UBS ordered to pay investor $532,846 for overly risky portfolio

UBS ordered to pay investor $532,846 for overly risky portfolio
Lawyer claims award was a 'poor decision' and should have been bigger.
JUL 06, 2023

Finra arbitrators ordered UBS Financial Services Inc. to pay a senior investor in Texas more than $500,000 for weighting her portfolio too heavily in unsuitable energy, real estate and financial securities.

Pamela J. Borders alleged that a UBS registered representative in a Dallas office of the firm recommended an unsuitable concentration of undiversified and over-leveraged “below-investment-grade securities, and did not advise [her] with respect to credit line balances to avoid margin calls and forced liquidations,” the July 3 arbitration award states.

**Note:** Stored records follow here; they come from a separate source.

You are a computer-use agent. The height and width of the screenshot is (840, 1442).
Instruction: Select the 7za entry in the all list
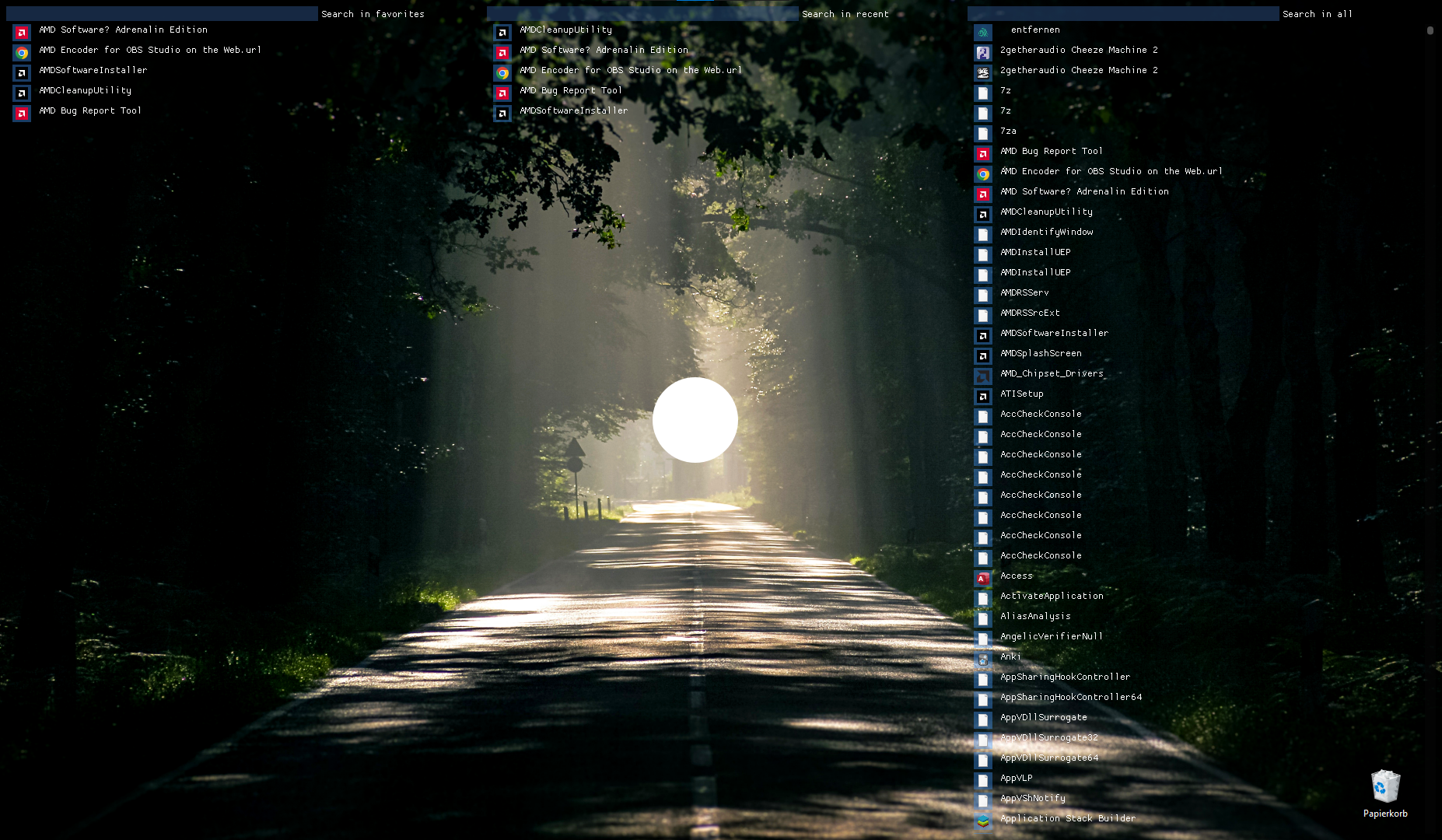click(1008, 131)
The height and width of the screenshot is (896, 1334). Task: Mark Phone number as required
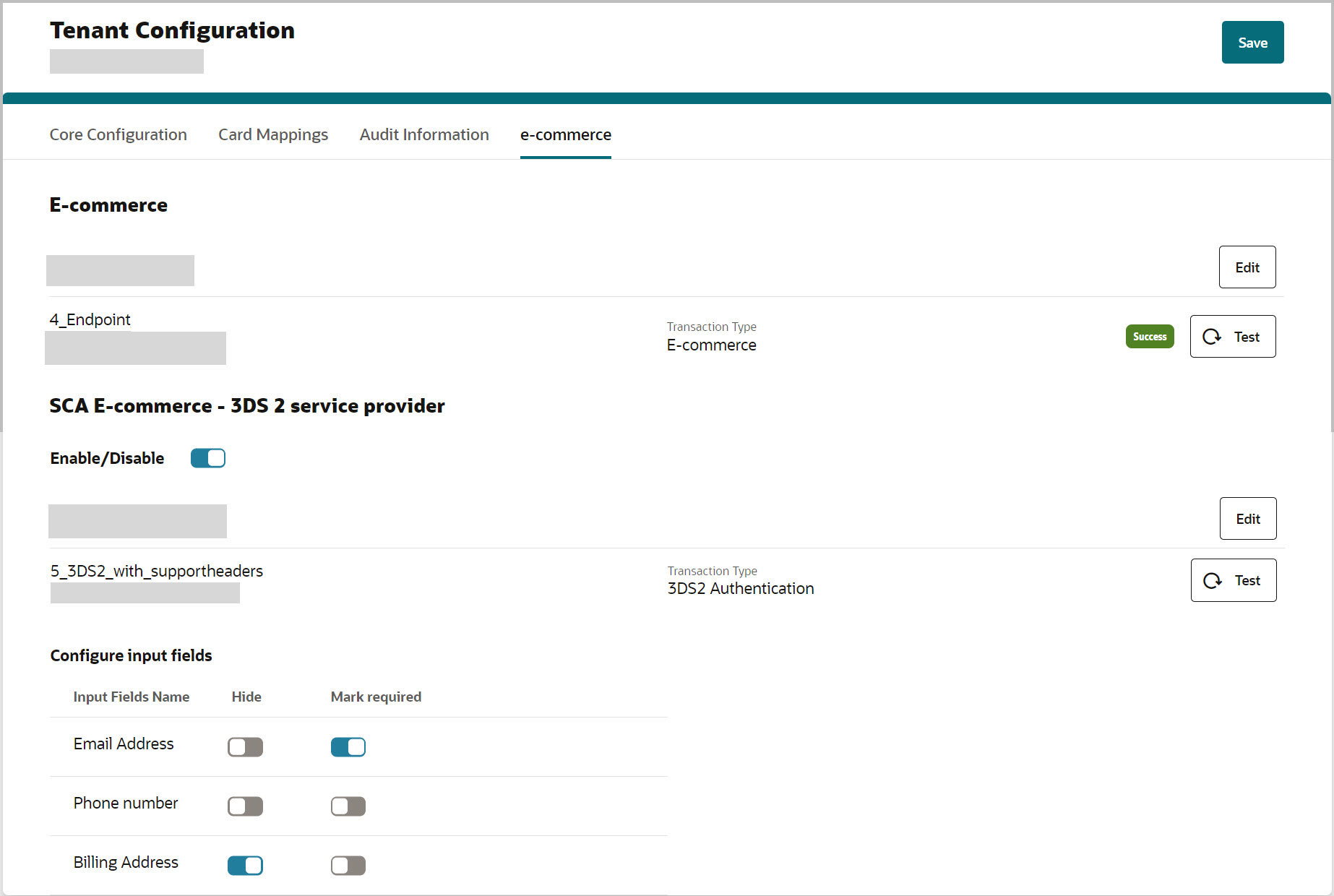click(348, 806)
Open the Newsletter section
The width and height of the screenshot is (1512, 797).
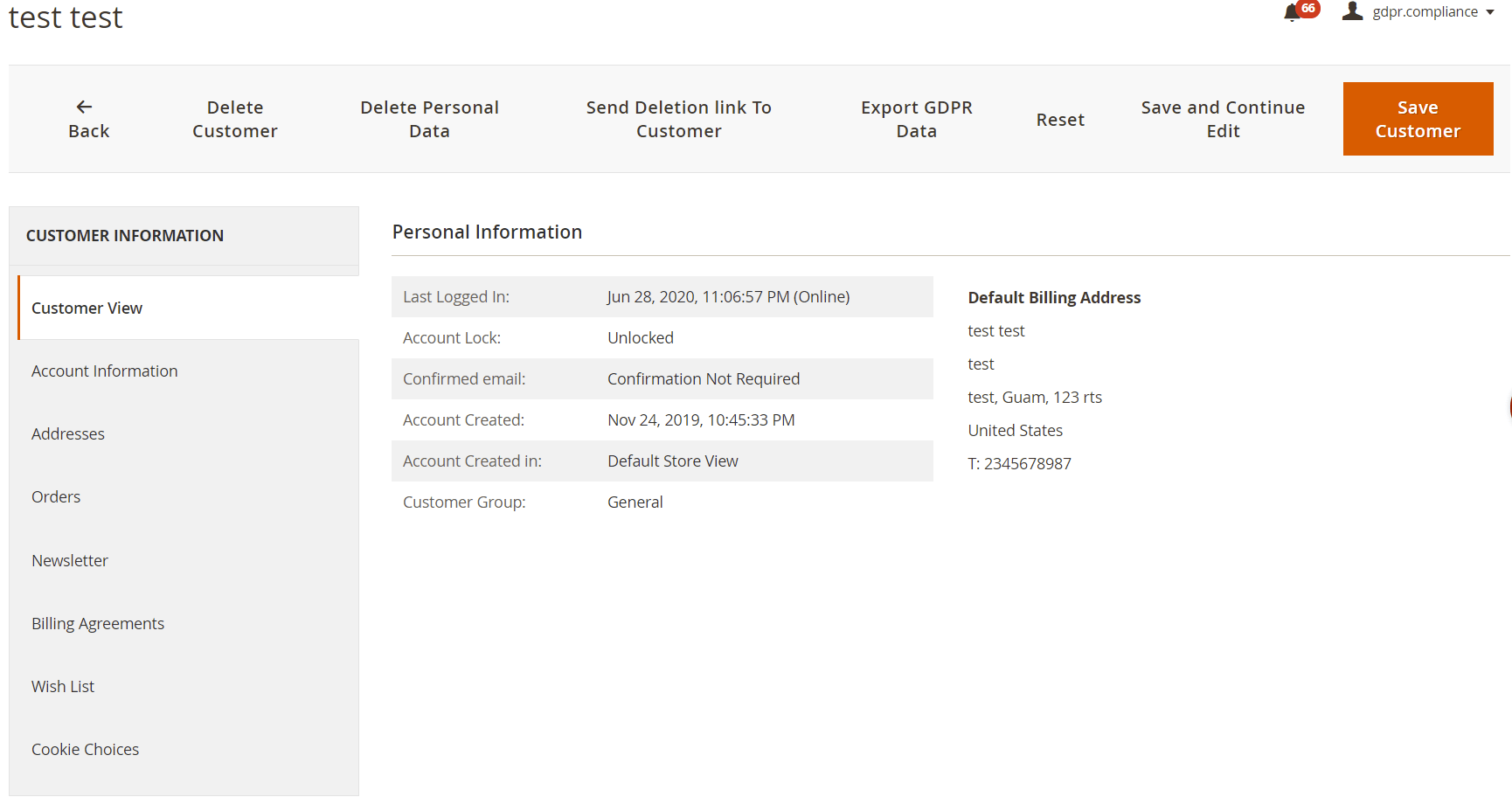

A three-person Financial Industry Regulatory Authority Inc. arbitration panel found UBS liable for $380,158 in compensatory damages and for 5% annual interest on the damages from the date Borders filed her claim on Aug. 9, 2022. The arbitrators ordered UBS to pay $152,063 in attorneys’ fees and $625 in filing costs.

The arbitrators also denied an expungement request by the UBS broker, David Ray Barnes, who continues to work for UBS in Dallas, according to his BrokerCheck profile.

Borders filed the claim individually and as a trustee of the Pamela J. Borders Regular Marital Trust. She originally requested $3.4 million in compensatory damages as well as punitive damages.

Even though his client won, her lawyer, Robert Wayne Pearce, said the award should have been bigger. He said the Finra arbitrators calculated net losses over the time that Barnes held the account from February 2016 through March 2020.

He said that instead, they should have focused on the losses Borders incurred from the period around the forced liquidation — from the onset of the coronavirus pandemic in February 2020 through March 2020.

“It was a poor decision,” said Pearce, owner of an eponymous law firm in Boca Raton, Florida. “The victory is always good. It’s better than a loss. But it’s not just compensation. They didn’t make the full award they should have made.”

The arbitrators used an award formula that was favorable to UBS, Pearce said. "This is an industry-captured arbitration.”

A UBS spokesperson declined to comment.